Le maire d’une municipalité peut décréter des dépenses et d’octroyer des contrats en cas de force majeure. Il dispose de pouvoirs d’exception prévus à l’article 573.2 de la Loi sur les cités et villes. Dans un cas de force majeure de nature à mettre en danger la vie ou la santé de la population, le maire peut décréter toute dépense qu’il juge nécessaire et octroyer tout contrat nécessaire pour remédier à la situation. Dans ce cas, le maire doit faire un rapport motivé au conseil dès la première assemblée qui suit. L’article 937 du Code municipal du Québec accorde un pouvoir identique au chef du conseil, soit le maire d’une municipalité locale ou le préfet d’une MRC. Ces pouvoirs d’exception permettent de décréter des dépenses et d’octroyer des contrats pour remédier à une situation de force majeure. Ils ont probablement les mêmes effets que les pouvoirs de décréter des dépenses et d’accorder des contrats dans le cadre d’une déclaration d’état d’urgence en vertu de la Loi sur la sécurité civile en ce qui concerne la protection de la santé ou de la vie de la population.

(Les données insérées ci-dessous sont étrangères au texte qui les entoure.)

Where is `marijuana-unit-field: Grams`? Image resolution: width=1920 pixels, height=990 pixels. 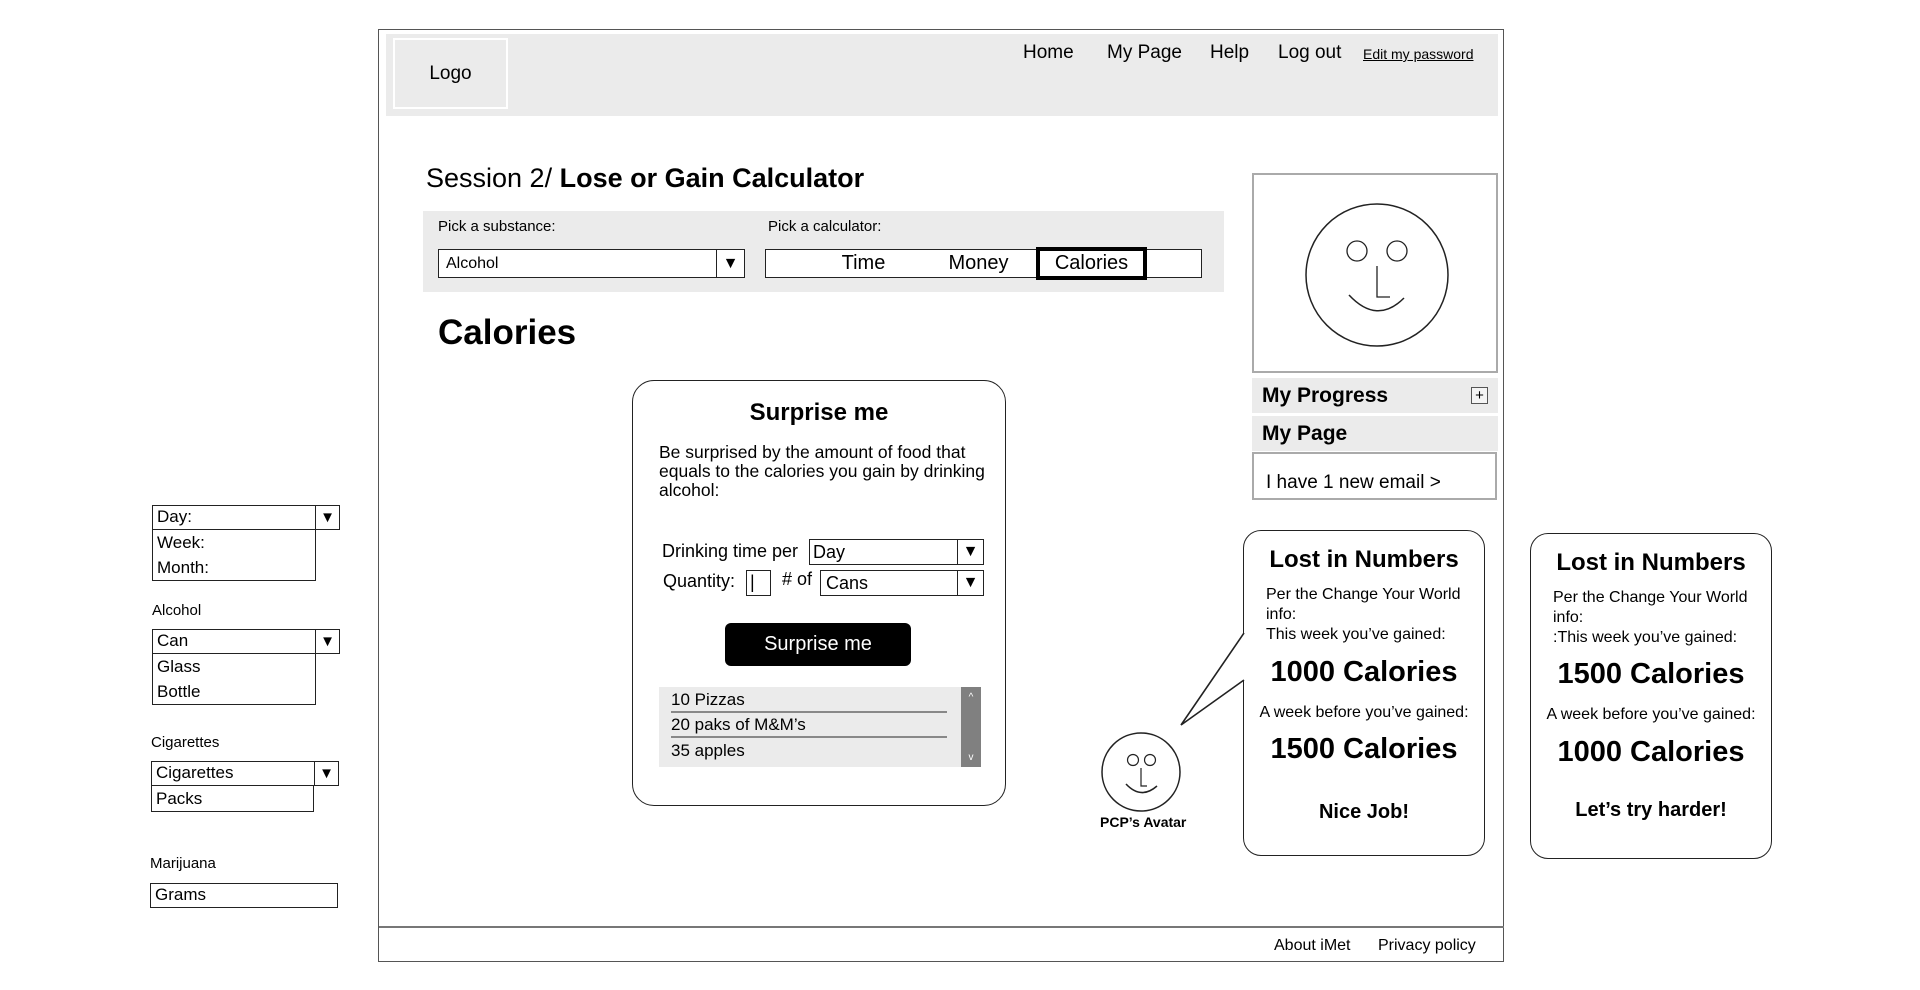 marijuana-unit-field: Grams is located at coordinates (244, 896).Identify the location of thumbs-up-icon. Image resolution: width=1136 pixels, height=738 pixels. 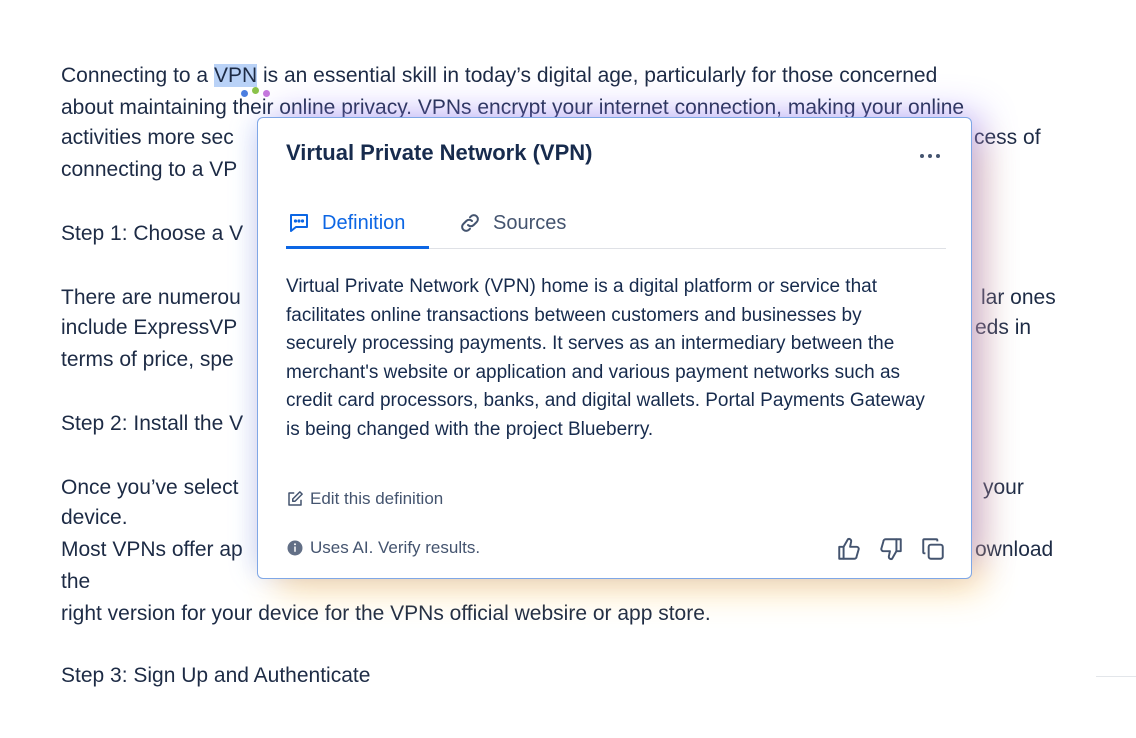
(849, 549).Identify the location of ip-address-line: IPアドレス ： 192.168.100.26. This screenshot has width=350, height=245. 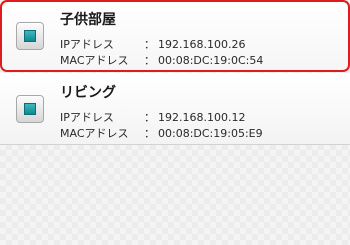
(152, 44).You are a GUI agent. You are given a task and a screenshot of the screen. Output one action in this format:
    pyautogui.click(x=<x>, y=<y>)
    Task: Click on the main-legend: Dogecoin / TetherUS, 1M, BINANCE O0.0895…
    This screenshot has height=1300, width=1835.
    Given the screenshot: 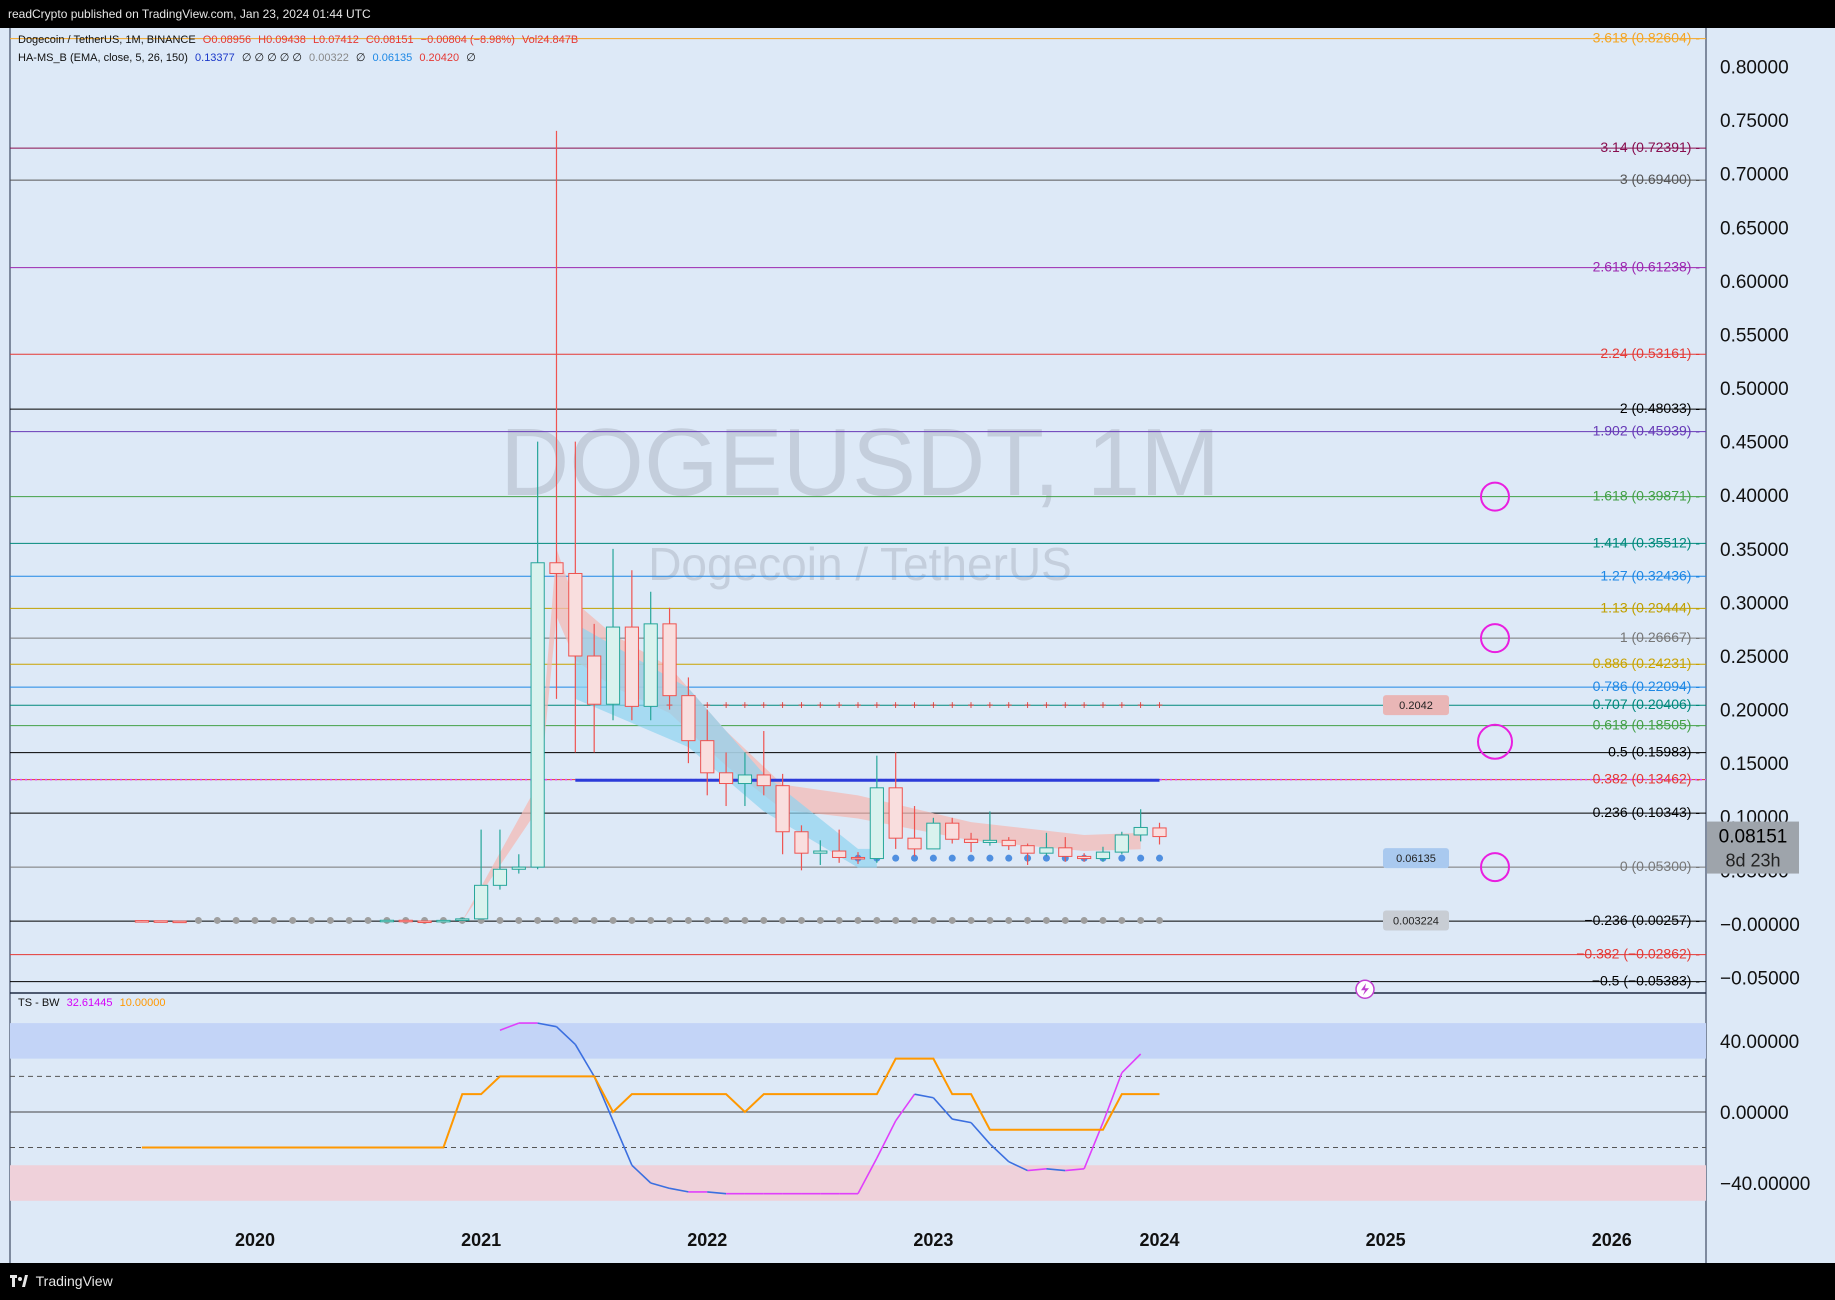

Lors de la pandémie Covid-19 et l’état d’urgence, il se peut que la situation devienne difficile à gérer, le suivi des dépenses et le classement des factures et autres documents importants peuvent constituer un défi. Par conséquent, il est recommandé de mettre en place un système visant à conserver la preuve des dépenses et des contrats que l’État, incluant une municipalité, peut vous octroyer et de s’assurer de la conservation des factures et autres documents pouvant être nécessaires pour déposer une demande d’aide financière ou faire une réclamation d’assurance.